I’ve been shooting films for Rick Goldsmith and his company Catcher Media for over 20 years now. “That’s longer than I’ve been alive,” said the make-up artist on U & Me, Catcher’s latest, when I told her. Ouch.
Like most of the films I’ve done with Rick, U & ME is a drama for schools, about healthy relationships. These projects are as much about giving young people a chance to be involved in the making of a film as they are about the finished product. This means that we have to be pretty light on our feet as a crew – always a good challenge.
One of the main scenes was in the corridor of a school, or “academy” as they all seem to be called now (have we established yet that I’m old?). Rick had picked a corridor that was relatively quiet, though it was still impossible to film when kids were moving between lessons. It had a nice double-door fire exit at the end with diffuse glass. Any corridor/tunnel benefits from having light at the end of it. That’s not a metaphor; light in the deep background is a staple of cinematography, and this light kicked nicely off the shiny floor as well. Whenever framing permitted, I beefed up the light from the doors with one of Rick’s Neewer NL-200As, circular LED fixtures.
For the key light there was a convenient window above the hero lockers. The window looked into an office which – even more conveniently – was empty. In here I put an open-face tungsten 2K pointing at the ceiling. This turned the ceiling into a soft source that spilled through the window.
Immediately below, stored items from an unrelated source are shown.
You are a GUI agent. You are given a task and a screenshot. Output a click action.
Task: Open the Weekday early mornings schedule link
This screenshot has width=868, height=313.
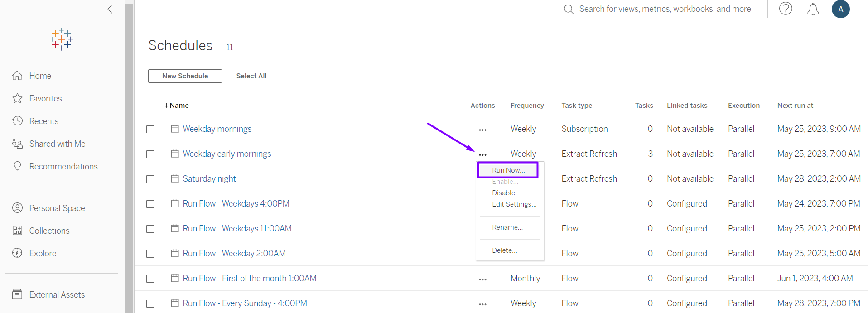pyautogui.click(x=227, y=154)
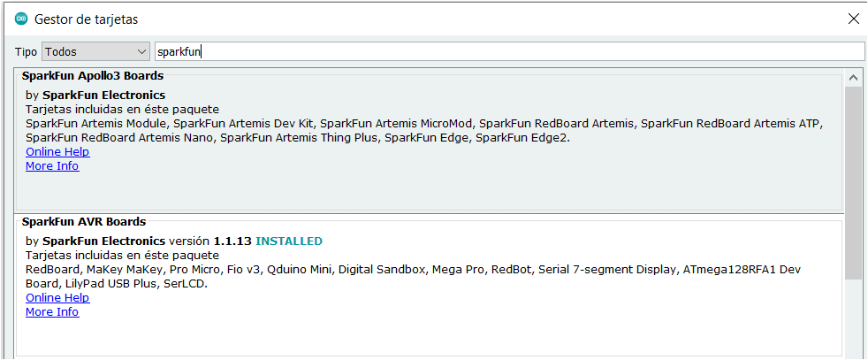The image size is (868, 360).
Task: Click the sparkfun search field
Action: [508, 52]
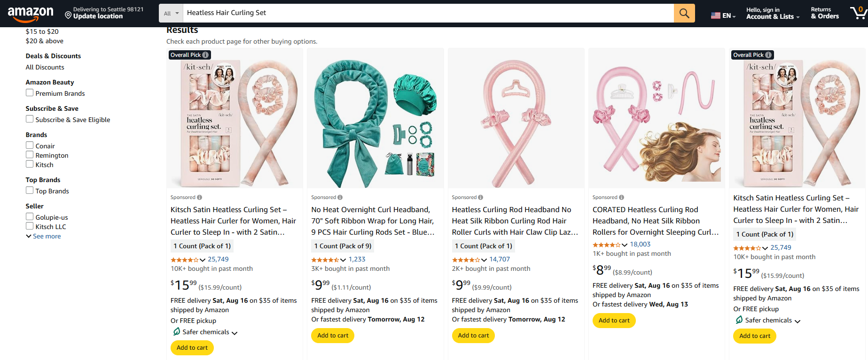Tick the Conair brand checkbox
The image size is (868, 360).
click(30, 146)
I added another Neewer panel when I needed a bit more exposure.
I also wanted to control the existing overhead lights in the corridor. They couldn’t be turned off – I don’t think there were even any switches – so I flagged the ones I didn’t like using black wrap and a blackout curtain hung from the drop ceiling. I taped diffusion over another light, one that I didn’t want to kill completely.
It looked nice and moody in the end.
A brighter scene was shot in the kitchen of an AirBnB that doubled as accommodation for us crew. Here I used the 2K outside the window to fire in a hot streak of sunlight that spilt across the worktops, the actor’s clothes and the cupboards (bouncing back onto her face when she looked towards them).
The 2K would have been too hard to light her face with. Instead I fired one of the Neewers into the corner next to the window, creating a soft source for her key. The only other thing I did was to add another Neewer bouncing into the ceiling behind camera for later scenes, when the natural light outside was falling off and it was starting to look too contrasty inside.
It might not have been rocket science, but it was quite satisfying to get an interesting look out of ordinary locations and limited kit.